The Wall Street Journal article Peregrine CEO Arrested says that the suicide note left by Mr. Wasendorf claims to have been running a fraud for 20 years.
The article reports Mr. Wasendorf was arrested and arranged on Friday, July 13.
In just one paragraph, here is a very rough outline of the length and depth of the alleged fraud:
“I have committed fraud,” he [Mr. Wasendorf] wrote in a signed statement found in his car by his son, Russell Wasendorf Jr., Peregrine’s president. Mr. Wasendorf Sr. wrote that he had used computer software, scanners and laser printers to falsify bank documents for nearly two decades, according to the complaint.
Here is a snapshot of the techniques used:
Mr. Wasendorf wrote that no one else at Peregrine ever saw the firm’s actual U.S. Bank statements, which he ordered to be delivered directly to him unopened, according to the complaint. He said he made counterfeit statements within hours of receiving the real statements and gave these to Peregrine’s accounting department, the complaint said. Mr. Wasendorf Sr. also said he was the sole person at Peregrine with online access to its account at U.S. Bank.
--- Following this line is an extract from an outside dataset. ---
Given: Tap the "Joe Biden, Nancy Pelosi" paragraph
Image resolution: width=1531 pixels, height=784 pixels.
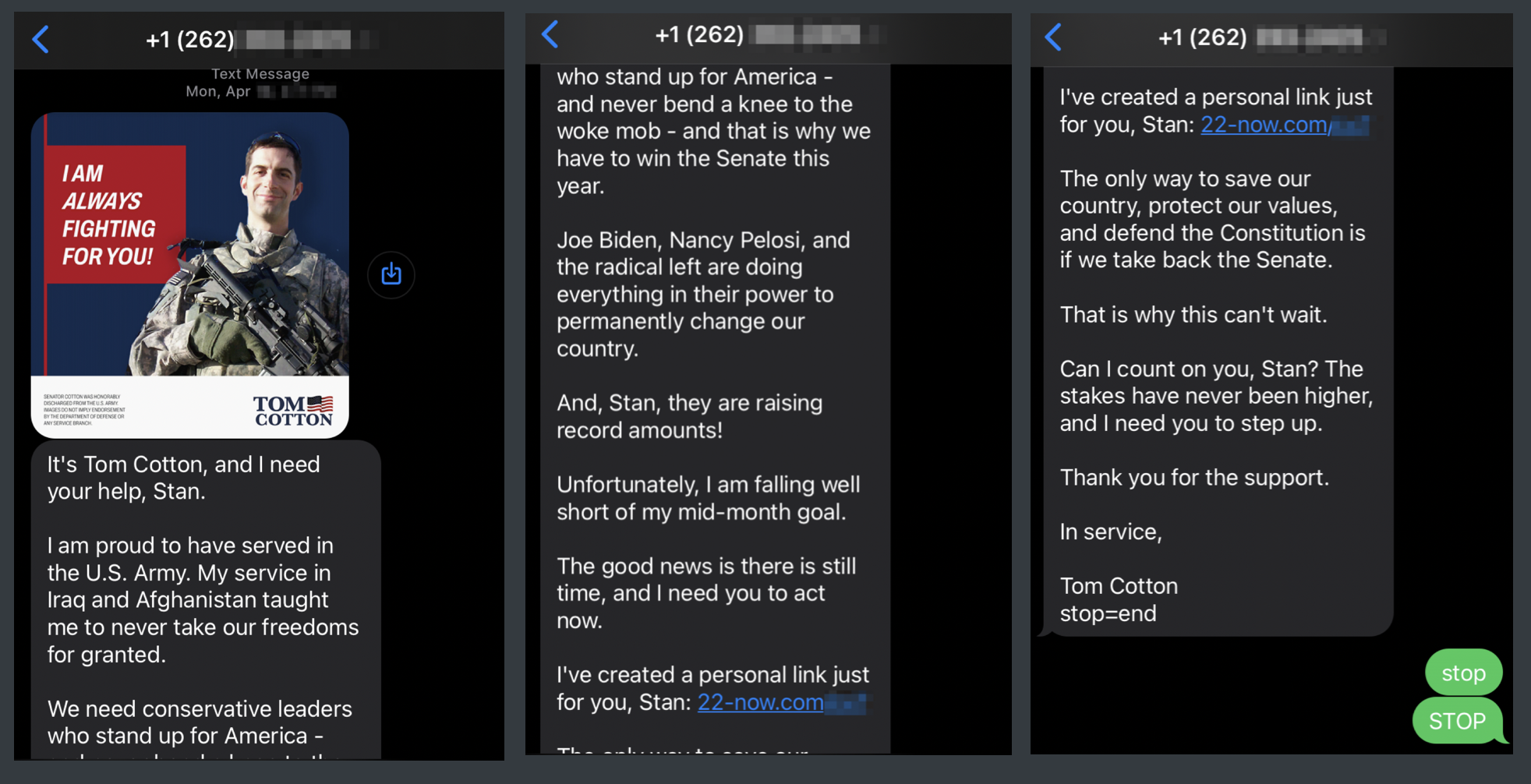Looking at the screenshot, I should tap(703, 294).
Don’t make too much of that approach of the unopened statement going to a senior officer. That is actually a good counter-fraud control. If a person outside the accounting department gets to the statement first, someone independent of the bookkeeping team can browse through the statement looking for odd items. That would usually be a good way to check up on the accounting staff.
Of course, if the person receiving the unopened statement is the perpetrator, that control fails.
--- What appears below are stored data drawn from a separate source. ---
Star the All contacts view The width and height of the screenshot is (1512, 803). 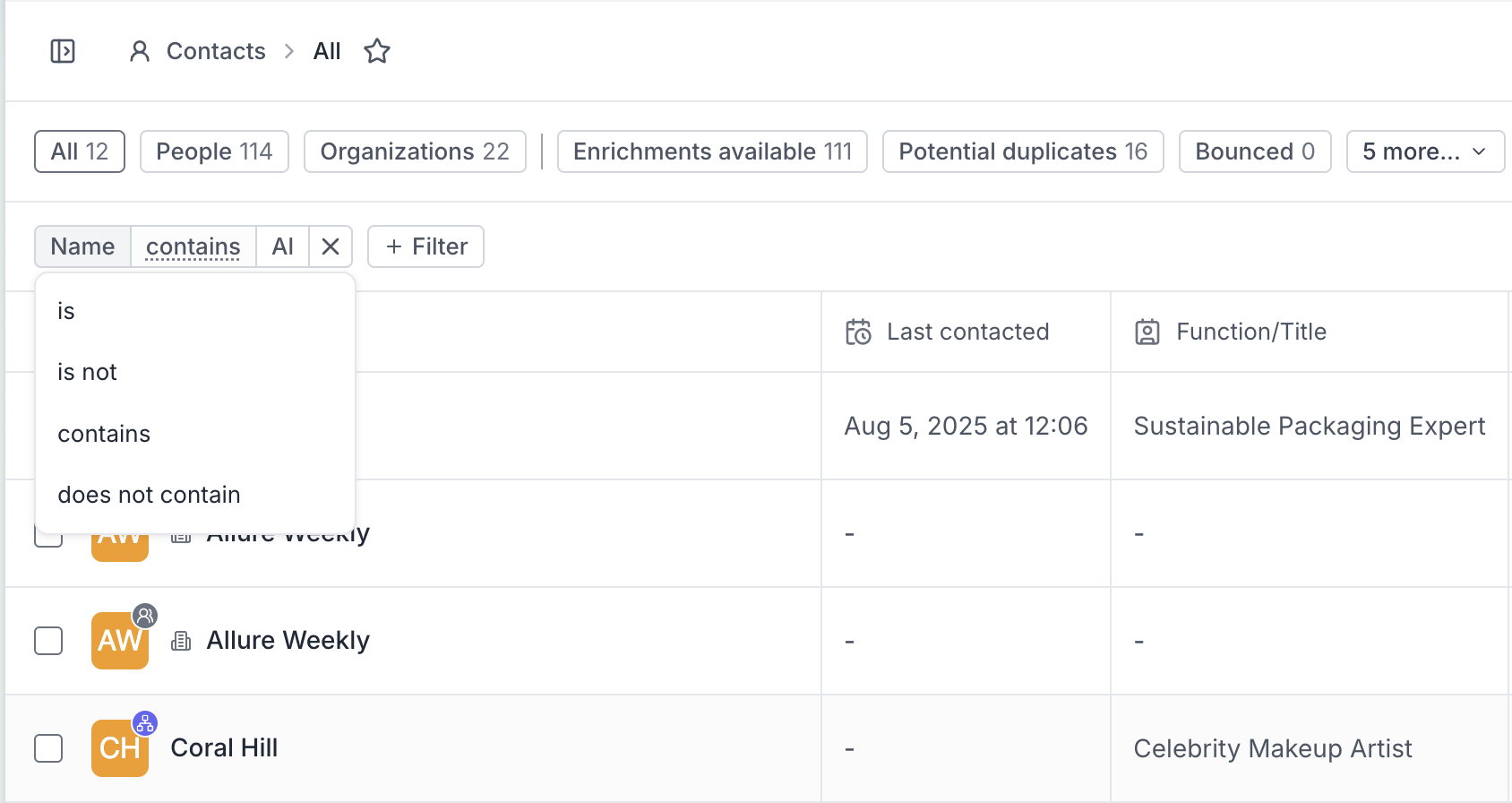pos(377,51)
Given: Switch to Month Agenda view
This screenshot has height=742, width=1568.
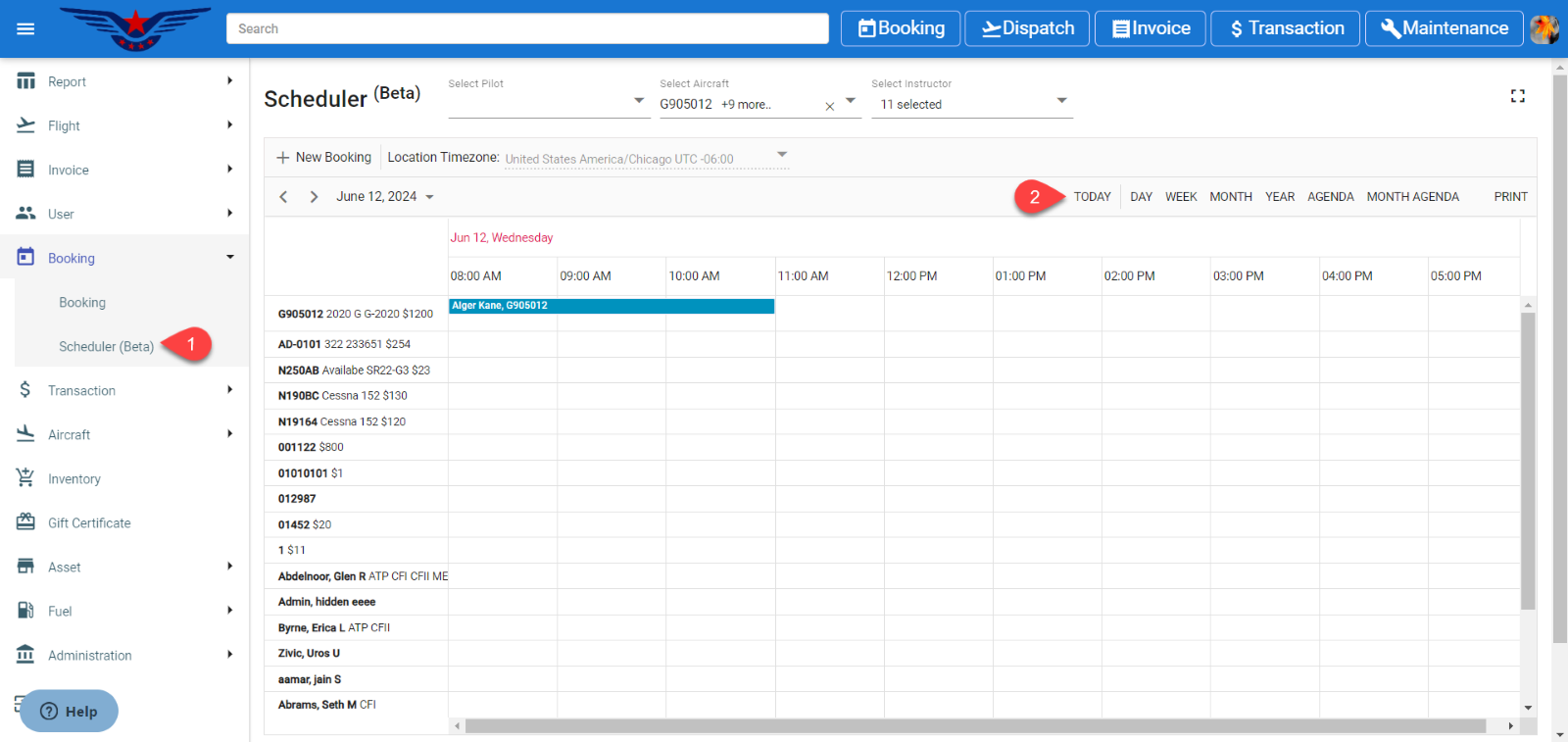Looking at the screenshot, I should [x=1412, y=197].
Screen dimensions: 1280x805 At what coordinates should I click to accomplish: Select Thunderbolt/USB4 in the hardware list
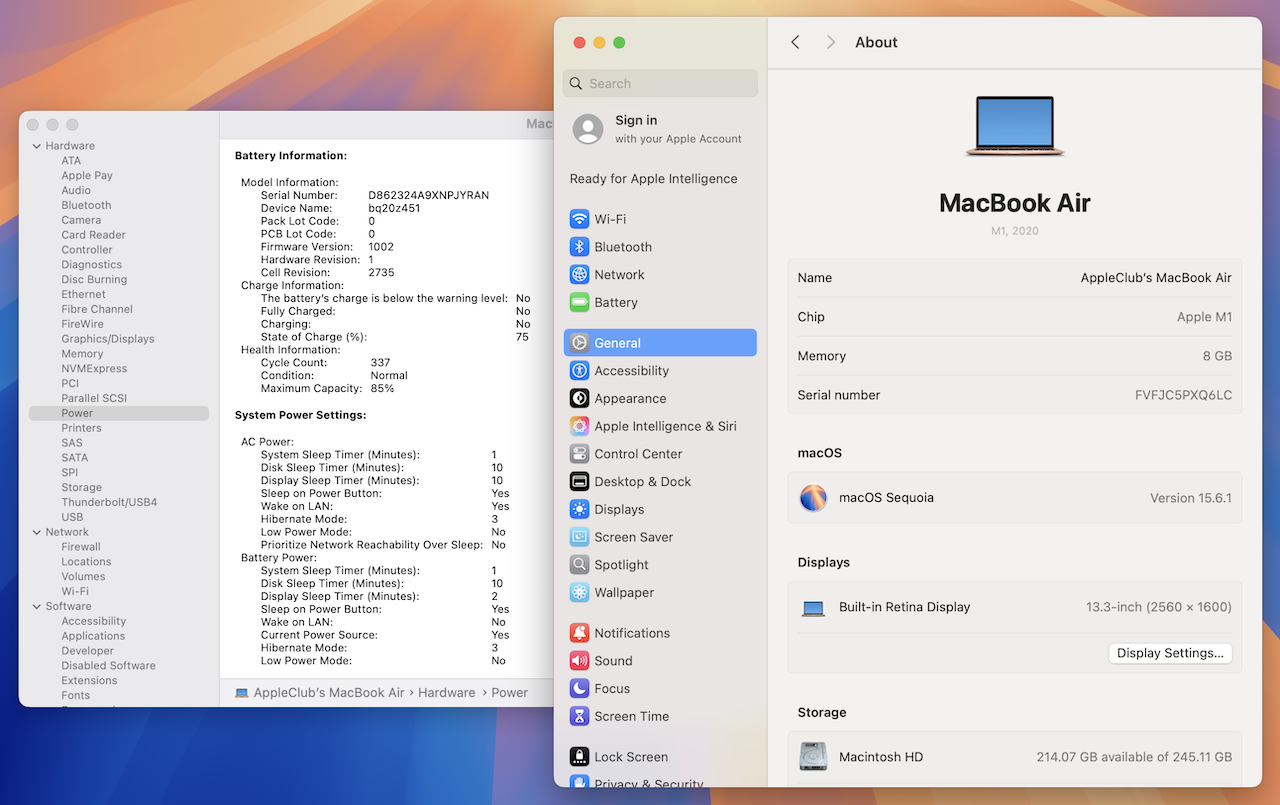tap(109, 502)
So we have the technique of intercepting original documents, scanning them, making alterations, and printing the altered documents.
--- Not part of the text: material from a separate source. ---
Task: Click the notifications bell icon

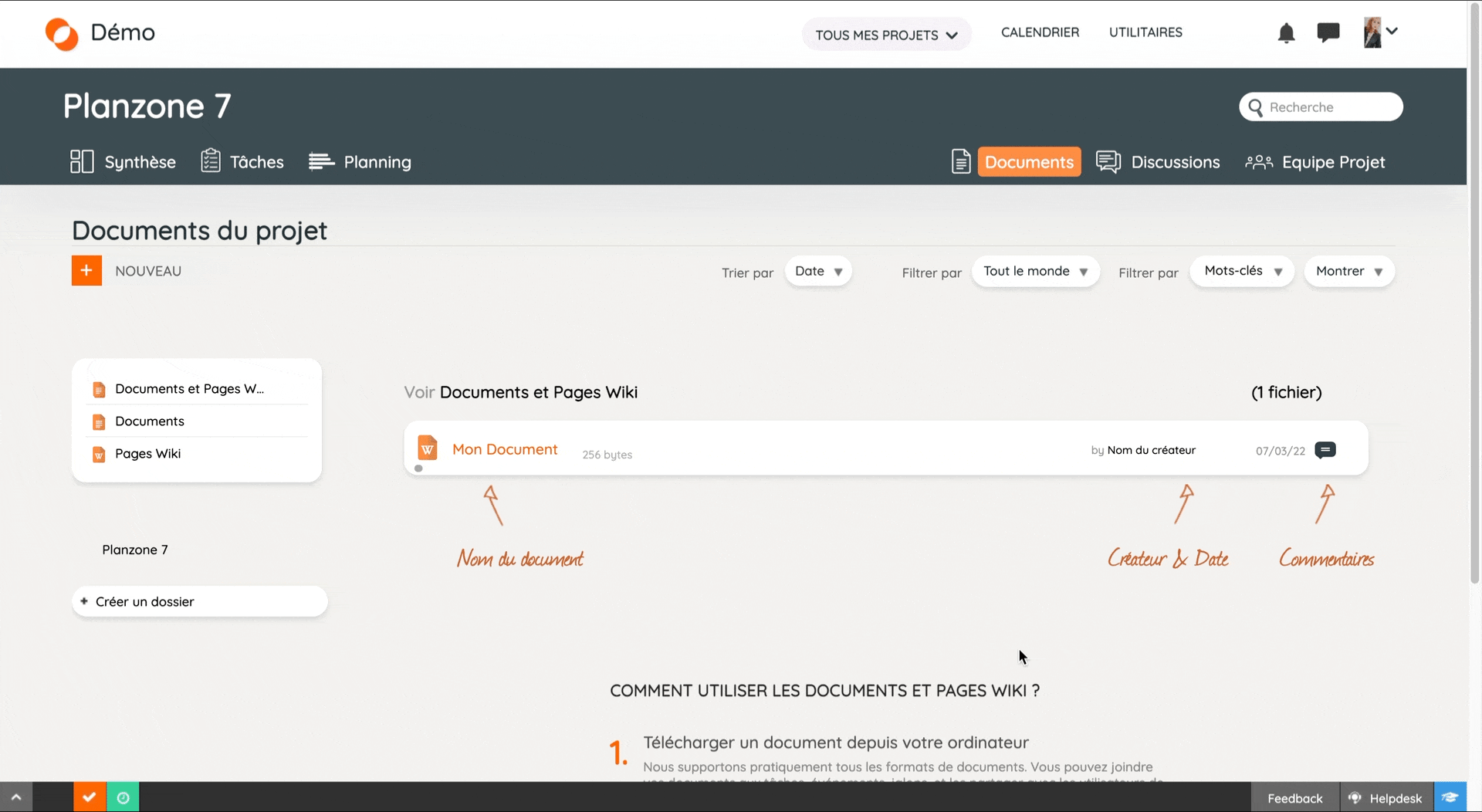Action: tap(1286, 33)
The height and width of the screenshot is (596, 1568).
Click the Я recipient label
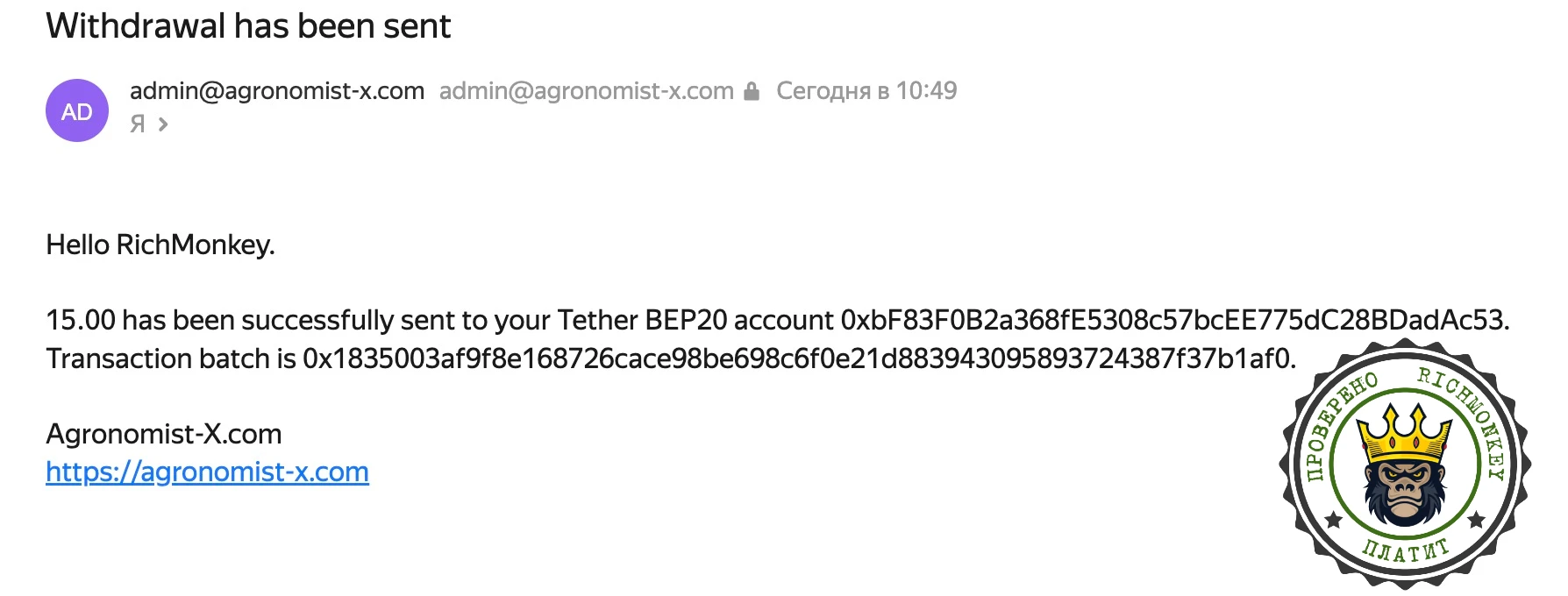[x=138, y=124]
The article suggests the amount of missing money is in the range of $200M. There is a bank statement that claims to have $212.8M in the account but new records from the bank indicate there is about $6.3M in the account. That would be a shortfall of $206.5M.
Amongst the variety of unsettling things is that the bankruptcy filing claims $500M in assets, according to the Bloomberg article, Wasendorf Fraud at Peregrine Lasted 20 Years, U.S. Says.
My initial guess is that means the total assets should have been about $700M with $200M missing. That shortfall would then be about 29% of total assets.